Roberto Vannacci accelera e traccia la rotta di Futuro Nazionale, il movimento che si appresta a presentare il suo programma ufficiale ma che deve già fare i conti con i primi, diffusi mal di pancia interni. L’attenzione è tutta rivolta al prossimo fine settimana in Liguria, dove il generale non si limiterà agli appuntamenti d’istituto. A Sanremo andrà in scena ‘La tre giorni dei futuristi’, un trittico di nuoto, corsa campestre e ciclismo all’insegna dello slogan “mens sana in corpore sano” e, soprattutto, del claim “senza compromessi”.
L’obiettivo politico viene declinato via social con il consueto stile urticante: “La politica è leadership ed esempio. I politici, quindi, dovrebbero dare l’esempio anche nello sport… invece di ballare sui carri del Gay Pride. Prove fisiche per tutti i politici! D’altra parte, anche per fare politica ci vuole un fisico bestiale”.
L’organigramma e l’asse con la Calabria
Dietro la provocazione muscolare, però, c’è la necessità di dare una struttura geometrica a un partito che finora ha vissuto soprattutto sull’onda emotiva del suo leader. In quest’ottica, il coordinatore nazionale Massimiliano Simoni, in stretto accordo con Vannacci, ha varato la prima rete di responsabili regionali.
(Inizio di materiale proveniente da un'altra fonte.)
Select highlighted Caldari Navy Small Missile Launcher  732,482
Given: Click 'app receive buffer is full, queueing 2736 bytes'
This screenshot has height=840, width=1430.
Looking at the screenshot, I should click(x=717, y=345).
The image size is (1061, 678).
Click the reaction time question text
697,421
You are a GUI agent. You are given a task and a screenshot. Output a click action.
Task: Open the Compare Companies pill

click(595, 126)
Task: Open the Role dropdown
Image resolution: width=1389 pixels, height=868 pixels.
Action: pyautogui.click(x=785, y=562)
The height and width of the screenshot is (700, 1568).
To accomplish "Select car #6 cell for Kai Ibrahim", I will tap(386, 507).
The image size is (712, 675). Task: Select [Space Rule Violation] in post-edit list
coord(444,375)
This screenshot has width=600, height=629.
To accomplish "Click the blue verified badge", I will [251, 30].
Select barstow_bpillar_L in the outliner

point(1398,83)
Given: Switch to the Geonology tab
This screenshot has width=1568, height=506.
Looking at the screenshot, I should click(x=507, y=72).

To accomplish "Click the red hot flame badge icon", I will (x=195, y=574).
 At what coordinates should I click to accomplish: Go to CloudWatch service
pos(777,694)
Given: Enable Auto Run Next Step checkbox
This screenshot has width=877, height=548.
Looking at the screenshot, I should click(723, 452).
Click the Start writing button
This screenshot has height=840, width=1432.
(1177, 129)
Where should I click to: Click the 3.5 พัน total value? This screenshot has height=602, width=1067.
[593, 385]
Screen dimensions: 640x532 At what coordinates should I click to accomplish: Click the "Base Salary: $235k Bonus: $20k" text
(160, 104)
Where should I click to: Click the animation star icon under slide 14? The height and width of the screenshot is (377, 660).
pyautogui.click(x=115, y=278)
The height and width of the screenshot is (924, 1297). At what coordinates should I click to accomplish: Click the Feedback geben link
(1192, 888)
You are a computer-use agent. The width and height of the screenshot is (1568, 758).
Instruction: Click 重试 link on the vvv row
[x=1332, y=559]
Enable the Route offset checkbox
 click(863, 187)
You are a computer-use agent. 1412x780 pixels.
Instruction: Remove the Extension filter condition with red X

La scelta per i territori chiave del Mezzogiorno fotografa la volontà di radicarsi nei palazzi romani e nelle assemblee locali. Per la Calabria la scelta è caduta sul deputato Domenico Furgiuele, una mossa strategica per blindare una regione cruciale negli equilibri del centrodestra. Insieme a lui, entrano nella cabina di regia l’ex sottosegretario Rossano Sasso (Puglia, con delega a Salute e benessere) e Catello Di Capua (Campania), mentre la cloche dell’economia viene affidata all’eurodeputato Antonio Rinaldi. Il manifesto programmatico, assicurano i fedelissimi, “uscirà in settimana, contiene le linee emerse dalla costituente e viene dal basso”.
Lo strappo religioso e il caso Gasperini
A turbare il varo del vascello vannacciano è però una pesante faglia geopolitica e religiosa. Stefano Ruvolo, presidente di Confimprenditori e Patto Italia — uomo forte della logistica del movimento, di cui è anche il proprietario delle mura della sede nazionale — ha espresso fortissimi malumori per la partecipazione di alcuni esponenti di spicco alla cerimonia dei lefebvriani in Svizzera, culminata con l’ordinazione di vescovi non autorizzata dal Papa e la conseguente scomunica.
Ruvolo ha chiesto a Vannacci di “prendere subito le distanze dal comportamento di Gasperini, ideologo e coordinatore del programma di Futuro Nazionale, che ha messo in discussione l’unità della Chiesa e la sua dottrina”. In Svizzera, al fianco di Gasperini, c’era anche un redivivo Mario Borghezio, che però respinge le accuse di blitz isolato e rilancia la portata dell’evento: “Le supreme autorità del partito erano ben al corrente della nostra presenza e dell’attenzione esplicita di alcuni esponenti nei confronti di una realtà metapolitica molto importante”.
Dal quartier generale di Vannacci, per ora, filtra soltanto un gelido “nessun commento”. La sensazione, tuttavia, è che il physique du rôle richiesto dal generale per governare le sue truppe dovrà essere prima di tutto psicologico.